With the field of psychology rapidly coming around to accept the benefits of therapy for people in LGBTQ communities combined with the higher rates of mental illness among those people, you won’t have to look far to find a job in LGBTQ counseling.

That’s because the gap between supply and demand is huge for counseling for people of the LGBTQ community right now. The Trevor Project, a crisis intervention and suicide prevention resource for LGBTQ youth, conducted a survey in 2020 that found that more than half of LGBTQ kids who sought mental health care over the prior year hadn’t received it. The disparity was even worse in minority groups, with over 60 percent of Black, Latino, and Asian Americans reporting the same problem.

With your specialized training to become a psychologist for LGBTQ people, you won’t have any trouble stepping into that gap and getting those kids—and their older counterparts—the kind of mental health care they need and deserve.

Continuing Your LGBTQ Training for Psychologists

Your training as a therapist doesn’t stop once you are licensed and practicing. It’s going to be a life-long commitment to keeping up with new trends and developments in the field.

That is particularly true in LGBTQ counseling, which is still breaking ground on defining the variety and kinds of mental illnesses experienced in the community. New therapies and treatment methods follow right along.

If you want to be a competent and trustworthy LGBTQ ally in therapy, you will need to keep your training current throughout your career.

Maintaining your license will require a certain amount of continuing education each year, varying depending on your state, but usually around 20 hours. Some of those have to be dedicated to certain areas, such as ethics, but the rest are up to you. And that means you can put as much time into keeping your training in LGBTQ counseling current as you need.

The APA recognizes that it can be tough to find resources for education and research in LGBTQ areas. The association has dedicated staff time to the subject since 1987. Today, they offer a substantial online library with links and direct resources available to further the understanding of LGBTQ issues in modern psychology practice. It’s a great resource whether you are just starting your path to LGBTQ therapy or are already working in the field.

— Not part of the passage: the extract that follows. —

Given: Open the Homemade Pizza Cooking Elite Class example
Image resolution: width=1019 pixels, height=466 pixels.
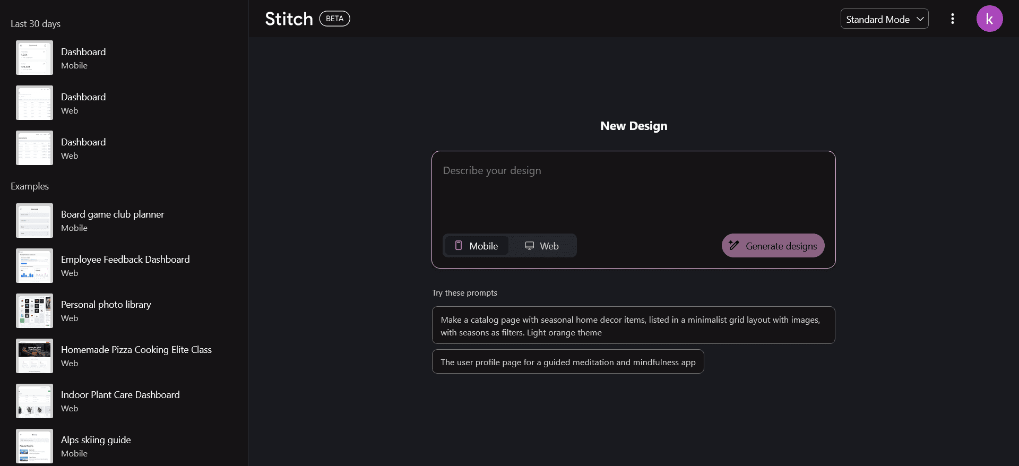Looking at the screenshot, I should click(x=136, y=356).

How Much Does a Gender Therapist Cost?

After you get the training you need to offer LGBTQ counseling, you’re probably wondering what you will be able to charge for your expertise.

There’s no hard data available on what therapists who specialize in LGBTQ counseling and gender therapy can make. The specializations are both too new and too narrow to have attracted much research.

But you can get a general idea of your earning potential by looking at the average psychologist salaries in your area.

Clinical psychology is the area of the field that gender therapy falls into, and it’s also one of the most lucrative types of psychology practice. The APA commissioned a study that looked at salaries in the field by specialty area and found that clinical psychologists earned an average annual salary of $107,183.

That’s right in line with projections from the Bureau of Labor Statistics, which found the median pay for psychologists coming in at $100,300 per year.

Those in the top ten percent of the profession, which is likely to include highly specialized practices like LGBTQ counseling, could earn greater than $132,070 per year.

On the client side, that typically means you’ll be billing well over $100 per hour for gender therapy. It’s not cheap, but hopefully you are well worth it! Some LGBTQ therapists also implement sliding scale rates, so patients with low incomes still have access to the life-changing affirmation and counseling that gender therapy can offer.

Of course, it’s not really the money that will draw you into LGBTQ counseling. It’s the challenge, the opportunity, and the difference you can make in the lives of people who have had no hope for so long.

Making sure that you are totally prepared for that challenge is the key point of your training. Getting the right training and taking it seriously will make all the difference in your career path to LGBTQ counseling.